As political activities continue to increase towards the 2023 general election, National Judicial Council (NJC) has issued a Policy Direction to guide judges that would be handling political and election related cases.
The new regulations according to the body was borne out of concern in “the multiplicity of litigations of political suits at different courts of coordinate jurisdiction across the nation”, which according to the NJC is responsible for “conflicting orders on the same issues and facts”.
A statement from the Director Information, NJC, Soji Oye, disclosed that the decision was made on May 10 and 11 at the 98th Meeting of the NJC.
The meeting was chaired by the Chief Justice of Nigeria (CJN) Ibrahim Muhammad.
The statement noted that, “These Policy Directions shall apply to all suits filed in any court in Nigeria wherein the parties include Independent National Electoral Commission (INEC), any political party or its officers, any other person, natural or legal, suing or sued for a declaration in relation to any action taken or to compel or restrain any action or omission with respect to the affairs of a political party or any election into a public office”.
It explained further that the objectives amongst others is to “Prevent the multiplicity of litigations at different Courts of coordinate jurisdiction across the nation, resulting in conflicting orders on the same issues and facts;
“Recognise that courts need to embrace prudential limitations on their powers with a view to curtailing the incidences of unscrupulous forum shopping disrupting the administration of justice and the democratic process; and “Acknowledge that the circumstances necessitate further administrative measures and procedures to complement and support the judicial process”.
The Policy Directions read:”Without prejudice to the powers of Election Petitions Tribunals constituted pursuant to the provisions of the Constitution of the Federal Republic of Nigeria.

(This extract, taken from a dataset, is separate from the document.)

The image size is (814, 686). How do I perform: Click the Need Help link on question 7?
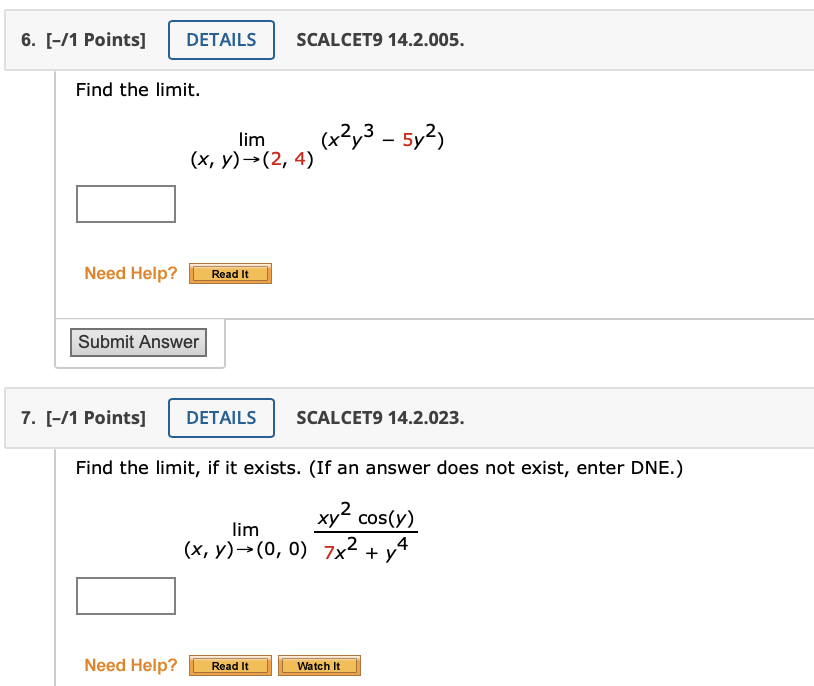point(130,665)
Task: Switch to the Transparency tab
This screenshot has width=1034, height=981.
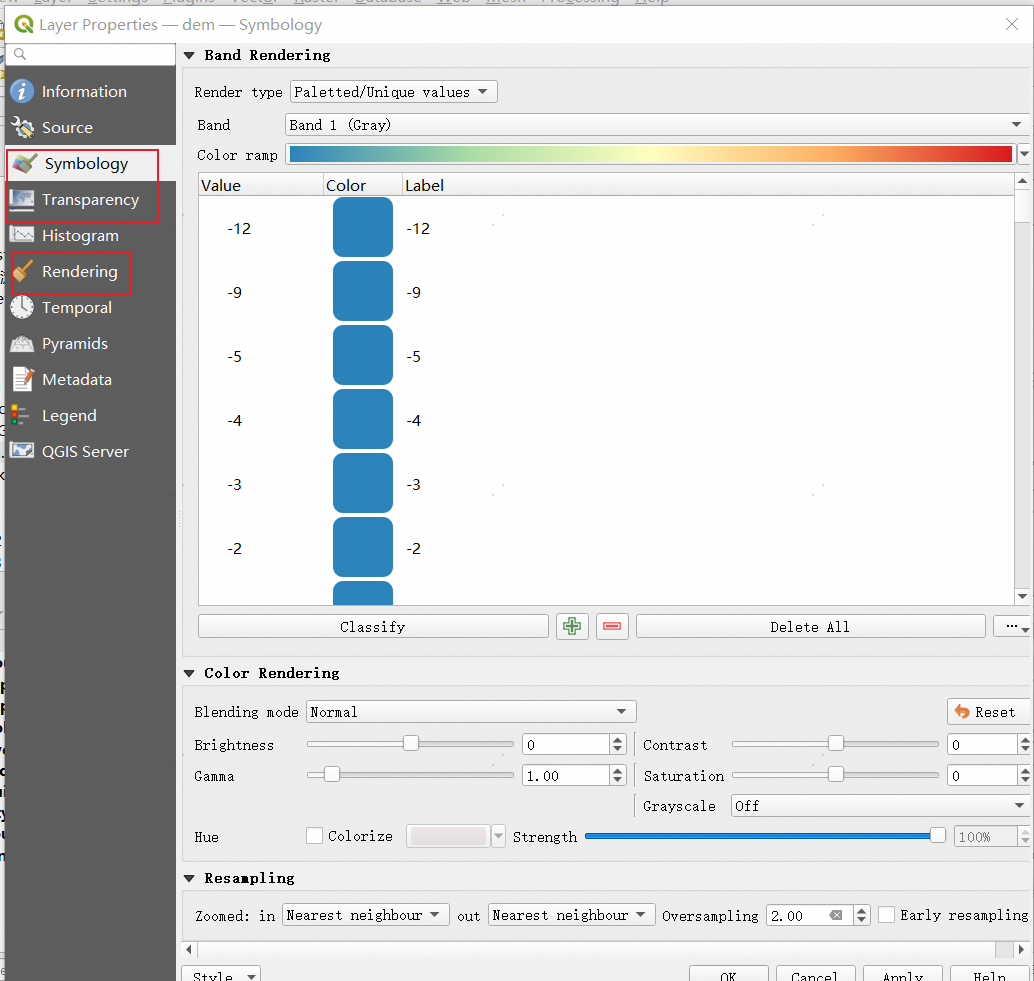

“Pending the Constitution of a Cross Jurisdiction Litigation Panel (CJLP) to give directions on appropriate litigation for a for cross jurisdiction litigations: All suits to which these Policy Directions apply shall be filed, received, or entertained only at the High Court of the Federal Capital Territory in so far as the relief sought, or potential consequential order (s) or declaration (s) may restrain or compel persons or actions beyond the territorial jurisdiction of any one State;
“Where such suits are within the exclusive jurisdiction of the Federal High Court, they shall be filed or received at Abuja and assigned by the Chief Judge of the Court;
“All such suits wherein the cause of action arose in a State and the relief seeks a declaration or to compel or restrain person (s), natural or legal, within that State’s territory, with no consequence outside the State, shall be filed, received, or heard only in that State;
“All Heads of Court shall assign cases or constitute panels with a view to forestalling the incidences of conflicting judgements and rulings;
“Once facts or issues have been ruled upon, no other Court or Panel of Coordinate Jurisdiction shall be assigned or entertain Suits on the same subject matter and parties shall comply or proceed on appeal to the appropriate higher Court;
“Rules of Court shall require sufficient notice and publicity of actions that potentially impact other cases;
“Rules of Court shall stipulate solemn disclosure duties on litigants filing actions that may impact other actions.
“Heads of Court shall exercise their rule making and administrative powers to give effect to these Policy Directions”.
The direction according to the statement comes into effect from May 11, 2022.
Meanwhile, the NJC has considered the list of candidates presented by its Interview Committee and recommended 49 successful candidates for appointment as Heads of Courts and other Judicial Officers in Nigeria.
The council, in addition, also received Six notifications of retirements and One notification of death from the Federal and State High Courts.